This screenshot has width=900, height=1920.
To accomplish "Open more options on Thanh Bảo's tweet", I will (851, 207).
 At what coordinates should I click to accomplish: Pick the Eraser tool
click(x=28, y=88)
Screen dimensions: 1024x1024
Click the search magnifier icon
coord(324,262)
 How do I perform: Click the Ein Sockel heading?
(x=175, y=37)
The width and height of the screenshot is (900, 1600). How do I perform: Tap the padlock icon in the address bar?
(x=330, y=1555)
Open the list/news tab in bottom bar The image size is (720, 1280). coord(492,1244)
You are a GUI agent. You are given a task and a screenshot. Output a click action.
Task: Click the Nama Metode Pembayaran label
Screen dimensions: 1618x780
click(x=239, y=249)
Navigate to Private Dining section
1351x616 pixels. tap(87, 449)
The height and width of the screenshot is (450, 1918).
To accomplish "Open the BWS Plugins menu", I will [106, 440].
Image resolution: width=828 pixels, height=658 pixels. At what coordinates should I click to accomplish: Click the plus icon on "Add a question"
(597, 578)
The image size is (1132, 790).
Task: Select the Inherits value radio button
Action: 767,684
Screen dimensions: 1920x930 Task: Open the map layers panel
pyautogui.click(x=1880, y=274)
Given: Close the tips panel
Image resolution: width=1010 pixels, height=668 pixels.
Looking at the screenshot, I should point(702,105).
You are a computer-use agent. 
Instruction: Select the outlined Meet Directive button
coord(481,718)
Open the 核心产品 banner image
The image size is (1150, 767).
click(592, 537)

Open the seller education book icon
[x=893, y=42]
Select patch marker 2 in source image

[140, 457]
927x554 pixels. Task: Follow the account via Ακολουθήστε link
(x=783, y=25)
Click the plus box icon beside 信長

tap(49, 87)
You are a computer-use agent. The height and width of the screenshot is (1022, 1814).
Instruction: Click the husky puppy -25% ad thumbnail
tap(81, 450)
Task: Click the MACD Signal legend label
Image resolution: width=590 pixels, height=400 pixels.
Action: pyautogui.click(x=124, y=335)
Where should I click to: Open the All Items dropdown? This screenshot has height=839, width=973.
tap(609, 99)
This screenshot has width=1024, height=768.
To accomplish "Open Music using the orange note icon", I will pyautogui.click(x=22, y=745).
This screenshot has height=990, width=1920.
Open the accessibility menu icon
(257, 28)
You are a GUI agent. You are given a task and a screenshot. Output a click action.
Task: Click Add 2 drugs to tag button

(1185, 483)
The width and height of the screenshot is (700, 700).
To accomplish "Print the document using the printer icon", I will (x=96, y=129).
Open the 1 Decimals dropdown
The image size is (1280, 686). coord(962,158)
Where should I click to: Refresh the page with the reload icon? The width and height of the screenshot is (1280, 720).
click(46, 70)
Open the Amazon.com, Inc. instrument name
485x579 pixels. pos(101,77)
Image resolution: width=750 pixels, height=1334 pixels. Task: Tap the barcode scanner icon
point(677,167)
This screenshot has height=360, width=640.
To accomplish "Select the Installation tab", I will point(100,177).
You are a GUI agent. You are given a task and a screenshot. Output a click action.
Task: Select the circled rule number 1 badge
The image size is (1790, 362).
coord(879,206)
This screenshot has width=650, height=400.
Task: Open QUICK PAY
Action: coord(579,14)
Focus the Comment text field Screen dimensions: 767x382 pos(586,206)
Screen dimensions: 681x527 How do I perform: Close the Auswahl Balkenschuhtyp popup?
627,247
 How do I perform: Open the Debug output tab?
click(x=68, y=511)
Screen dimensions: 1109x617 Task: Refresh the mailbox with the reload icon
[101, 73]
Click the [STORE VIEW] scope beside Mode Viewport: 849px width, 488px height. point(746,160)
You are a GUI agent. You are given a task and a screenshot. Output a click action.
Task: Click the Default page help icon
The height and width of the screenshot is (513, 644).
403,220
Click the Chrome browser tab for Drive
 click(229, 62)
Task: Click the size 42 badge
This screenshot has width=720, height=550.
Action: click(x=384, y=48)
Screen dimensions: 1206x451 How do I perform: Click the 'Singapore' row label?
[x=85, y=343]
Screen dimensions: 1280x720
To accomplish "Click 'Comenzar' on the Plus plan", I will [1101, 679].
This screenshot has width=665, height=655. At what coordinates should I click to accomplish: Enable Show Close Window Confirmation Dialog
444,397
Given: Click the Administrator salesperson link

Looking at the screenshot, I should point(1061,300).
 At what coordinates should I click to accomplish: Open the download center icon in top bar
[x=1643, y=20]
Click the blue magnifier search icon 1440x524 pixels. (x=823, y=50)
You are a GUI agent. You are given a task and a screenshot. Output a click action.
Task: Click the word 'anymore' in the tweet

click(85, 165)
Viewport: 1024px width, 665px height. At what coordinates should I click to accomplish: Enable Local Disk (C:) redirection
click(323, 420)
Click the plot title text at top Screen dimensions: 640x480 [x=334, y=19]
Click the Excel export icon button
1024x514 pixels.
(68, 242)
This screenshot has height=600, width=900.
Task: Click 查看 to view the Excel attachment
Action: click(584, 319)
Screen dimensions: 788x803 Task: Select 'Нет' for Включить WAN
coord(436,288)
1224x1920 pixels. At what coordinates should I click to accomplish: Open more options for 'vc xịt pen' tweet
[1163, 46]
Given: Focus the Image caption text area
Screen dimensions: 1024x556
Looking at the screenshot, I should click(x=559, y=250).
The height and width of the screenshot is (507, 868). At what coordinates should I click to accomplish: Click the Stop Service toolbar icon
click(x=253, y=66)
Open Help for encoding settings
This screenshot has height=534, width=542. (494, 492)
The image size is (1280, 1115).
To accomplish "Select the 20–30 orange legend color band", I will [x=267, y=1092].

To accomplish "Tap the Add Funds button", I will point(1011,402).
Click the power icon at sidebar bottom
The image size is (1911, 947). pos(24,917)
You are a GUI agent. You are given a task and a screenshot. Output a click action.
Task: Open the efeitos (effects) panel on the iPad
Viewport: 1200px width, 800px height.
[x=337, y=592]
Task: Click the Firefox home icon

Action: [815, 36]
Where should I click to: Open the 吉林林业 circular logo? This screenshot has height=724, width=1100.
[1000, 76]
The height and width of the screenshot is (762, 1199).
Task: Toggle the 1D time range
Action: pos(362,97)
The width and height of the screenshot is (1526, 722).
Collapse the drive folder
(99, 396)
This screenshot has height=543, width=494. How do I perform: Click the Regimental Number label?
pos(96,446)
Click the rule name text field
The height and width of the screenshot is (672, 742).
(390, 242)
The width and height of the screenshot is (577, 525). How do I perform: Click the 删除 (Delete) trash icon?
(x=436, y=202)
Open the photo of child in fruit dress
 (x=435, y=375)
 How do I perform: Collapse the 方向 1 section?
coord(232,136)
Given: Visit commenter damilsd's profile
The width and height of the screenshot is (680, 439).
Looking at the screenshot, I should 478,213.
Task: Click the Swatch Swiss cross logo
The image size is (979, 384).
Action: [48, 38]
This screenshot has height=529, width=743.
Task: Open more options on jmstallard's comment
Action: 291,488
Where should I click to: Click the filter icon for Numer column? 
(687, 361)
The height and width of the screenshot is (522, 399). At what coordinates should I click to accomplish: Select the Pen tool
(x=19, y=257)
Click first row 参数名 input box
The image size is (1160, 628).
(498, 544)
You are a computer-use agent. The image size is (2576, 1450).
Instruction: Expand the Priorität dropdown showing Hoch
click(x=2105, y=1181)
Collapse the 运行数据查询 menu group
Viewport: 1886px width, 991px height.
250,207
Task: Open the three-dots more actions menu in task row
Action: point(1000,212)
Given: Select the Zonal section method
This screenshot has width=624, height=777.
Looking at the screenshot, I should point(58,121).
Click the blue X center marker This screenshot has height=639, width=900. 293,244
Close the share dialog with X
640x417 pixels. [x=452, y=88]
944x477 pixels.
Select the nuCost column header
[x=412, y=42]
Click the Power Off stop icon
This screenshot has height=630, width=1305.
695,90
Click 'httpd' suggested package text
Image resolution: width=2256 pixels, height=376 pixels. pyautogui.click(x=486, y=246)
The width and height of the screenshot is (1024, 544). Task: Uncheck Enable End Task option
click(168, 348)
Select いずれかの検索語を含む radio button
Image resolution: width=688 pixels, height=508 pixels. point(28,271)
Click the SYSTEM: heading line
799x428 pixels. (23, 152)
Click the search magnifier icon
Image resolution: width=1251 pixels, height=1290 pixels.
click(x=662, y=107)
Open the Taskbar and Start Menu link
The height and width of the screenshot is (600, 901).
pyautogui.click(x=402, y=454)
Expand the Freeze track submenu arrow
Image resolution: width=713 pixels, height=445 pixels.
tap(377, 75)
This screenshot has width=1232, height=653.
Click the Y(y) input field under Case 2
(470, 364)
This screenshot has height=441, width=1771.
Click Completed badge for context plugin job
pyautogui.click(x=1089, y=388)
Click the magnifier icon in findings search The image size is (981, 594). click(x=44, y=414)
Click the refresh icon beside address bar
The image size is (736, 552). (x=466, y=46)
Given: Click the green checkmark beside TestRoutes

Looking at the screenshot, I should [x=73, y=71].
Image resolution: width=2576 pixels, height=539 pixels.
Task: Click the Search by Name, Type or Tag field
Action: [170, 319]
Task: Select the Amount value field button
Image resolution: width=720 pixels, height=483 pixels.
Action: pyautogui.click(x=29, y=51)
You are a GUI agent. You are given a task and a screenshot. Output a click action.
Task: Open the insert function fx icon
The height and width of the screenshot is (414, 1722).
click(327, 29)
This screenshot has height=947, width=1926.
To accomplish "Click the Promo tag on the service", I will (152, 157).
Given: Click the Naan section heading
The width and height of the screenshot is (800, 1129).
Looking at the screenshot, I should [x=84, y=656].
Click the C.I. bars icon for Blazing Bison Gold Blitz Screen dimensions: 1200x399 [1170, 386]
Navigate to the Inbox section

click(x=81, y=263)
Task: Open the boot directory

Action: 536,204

========================================

All lines from the one containing "Open the Taskbar and Start Menu link" through the end of the listing must be transcribed exactly. No other lines belong in the answer.

Open the Taskbar and Start Menu link
The height and width of the screenshot is (600, 901).
pyautogui.click(x=402, y=454)
Expand the Freeze track submenu arrow
Image resolution: width=713 pixels, height=445 pixels.
tap(377, 75)
This screenshot has width=1232, height=653.
Click the Y(y) input field under Case 2
(470, 364)
This screenshot has height=441, width=1771.
Click Completed badge for context plugin job
pyautogui.click(x=1089, y=388)
Click the magnifier icon in findings search The image size is (981, 594). click(x=44, y=414)
Click the refresh icon beside address bar
The image size is (736, 552). (x=466, y=46)
Given: Click the green checkmark beside TestRoutes

Looking at the screenshot, I should [x=73, y=71].
Image resolution: width=2576 pixels, height=539 pixels.
Task: Click the Search by Name, Type or Tag field
Action: [170, 319]
Task: Select the Amount value field button
Image resolution: width=720 pixels, height=483 pixels.
Action: pyautogui.click(x=29, y=51)
You are a GUI agent. You are given a task and a screenshot. Output a click action.
Task: Open the insert function fx icon
The height and width of the screenshot is (414, 1722).
click(327, 29)
This screenshot has height=947, width=1926.
To accomplish "Click the Promo tag on the service", I will (152, 157).
Given: Click the Naan section heading
The width and height of the screenshot is (800, 1129).
Looking at the screenshot, I should [x=84, y=656].
Click the C.I. bars icon for Blazing Bison Gold Blitz Screen dimensions: 1200x399 [1170, 386]
Navigate to the Inbox section

click(x=81, y=263)
Task: Open the boot directory

Action: 536,204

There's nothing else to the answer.